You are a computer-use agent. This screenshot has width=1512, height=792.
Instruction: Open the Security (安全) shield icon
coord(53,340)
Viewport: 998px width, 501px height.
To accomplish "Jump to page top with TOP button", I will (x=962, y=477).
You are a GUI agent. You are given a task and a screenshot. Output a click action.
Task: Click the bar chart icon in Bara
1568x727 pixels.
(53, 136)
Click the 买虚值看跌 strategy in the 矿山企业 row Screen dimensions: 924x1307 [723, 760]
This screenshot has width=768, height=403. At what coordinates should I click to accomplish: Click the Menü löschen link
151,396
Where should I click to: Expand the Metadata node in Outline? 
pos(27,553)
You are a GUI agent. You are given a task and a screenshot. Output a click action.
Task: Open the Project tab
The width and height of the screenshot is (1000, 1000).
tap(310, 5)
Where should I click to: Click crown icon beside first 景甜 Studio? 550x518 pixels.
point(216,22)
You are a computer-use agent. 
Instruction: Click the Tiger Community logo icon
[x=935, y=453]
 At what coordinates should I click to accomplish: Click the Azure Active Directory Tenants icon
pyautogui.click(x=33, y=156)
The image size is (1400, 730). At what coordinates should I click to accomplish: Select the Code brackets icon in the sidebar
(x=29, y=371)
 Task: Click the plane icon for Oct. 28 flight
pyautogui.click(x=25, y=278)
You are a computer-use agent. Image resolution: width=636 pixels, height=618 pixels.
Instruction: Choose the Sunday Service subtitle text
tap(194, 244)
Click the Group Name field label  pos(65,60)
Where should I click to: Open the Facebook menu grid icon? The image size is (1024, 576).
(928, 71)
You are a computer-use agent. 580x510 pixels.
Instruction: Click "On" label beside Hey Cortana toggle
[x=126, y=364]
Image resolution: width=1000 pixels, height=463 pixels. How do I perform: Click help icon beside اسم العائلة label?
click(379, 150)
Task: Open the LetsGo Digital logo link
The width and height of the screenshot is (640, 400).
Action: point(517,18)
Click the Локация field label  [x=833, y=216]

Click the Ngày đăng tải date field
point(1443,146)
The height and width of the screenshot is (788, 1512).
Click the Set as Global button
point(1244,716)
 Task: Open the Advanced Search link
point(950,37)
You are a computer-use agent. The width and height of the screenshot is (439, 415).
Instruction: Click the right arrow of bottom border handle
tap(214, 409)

+===+

Without leaving anything out, transcribe the records above exactly.

→ **FINAL ANSWER**
You are a computer-use agent. This screenshot has width=1512, height=792.
Instruction: Open the Security (安全) shield icon
coord(53,340)
Viewport: 998px width, 501px height.
To accomplish "Jump to page top with TOP button", I will (x=962, y=477).
You are a GUI agent. You are given a task and a screenshot. Output a click action.
Task: Click the bar chart icon in Bara
1568x727 pixels.
(53, 136)
Click the 买虚值看跌 strategy in the 矿山企业 row Screen dimensions: 924x1307 [723, 760]
This screenshot has width=768, height=403. At what coordinates should I click to accomplish: Click the Menü löschen link
151,396
Where should I click to: Expand the Metadata node in Outline? 
pos(27,553)
You are a GUI agent. You are given a task and a screenshot. Output a click action.
Task: Open the Project tab
The width and height of the screenshot is (1000, 1000).
tap(310, 5)
Where should I click to: Click crown icon beside first 景甜 Studio? 550x518 pixels.
point(216,22)
You are a computer-use agent. 
Instruction: Click the Tiger Community logo icon
[x=935, y=453]
 At what coordinates should I click to accomplish: Click the Azure Active Directory Tenants icon
pyautogui.click(x=33, y=156)
The image size is (1400, 730). At what coordinates should I click to accomplish: Select the Code brackets icon in the sidebar
(x=29, y=371)
 Task: Click the plane icon for Oct. 28 flight
pyautogui.click(x=25, y=278)
You are a computer-use agent. Image resolution: width=636 pixels, height=618 pixels.
Instruction: Choose the Sunday Service subtitle text
tap(194, 244)
Click the Group Name field label  pos(65,60)
Where should I click to: Open the Facebook menu grid icon? The image size is (1024, 576).
(928, 71)
You are a computer-use agent. 580x510 pixels.
Instruction: Click "On" label beside Hey Cortana toggle
[x=126, y=364]
Image resolution: width=1000 pixels, height=463 pixels. How do I perform: Click help icon beside اسم العائلة label?
click(379, 150)
Task: Open the LetsGo Digital logo link
The width and height of the screenshot is (640, 400).
Action: point(517,18)
Click the Локация field label  [x=833, y=216]

Click the Ngày đăng tải date field
point(1443,146)
The height and width of the screenshot is (788, 1512).
Click the Set as Global button
point(1244,716)
 Task: Open the Advanced Search link
point(950,37)
You are a computer-use agent. The width and height of the screenshot is (439, 415).
Instruction: Click the right arrow of bottom border handle
tap(214, 409)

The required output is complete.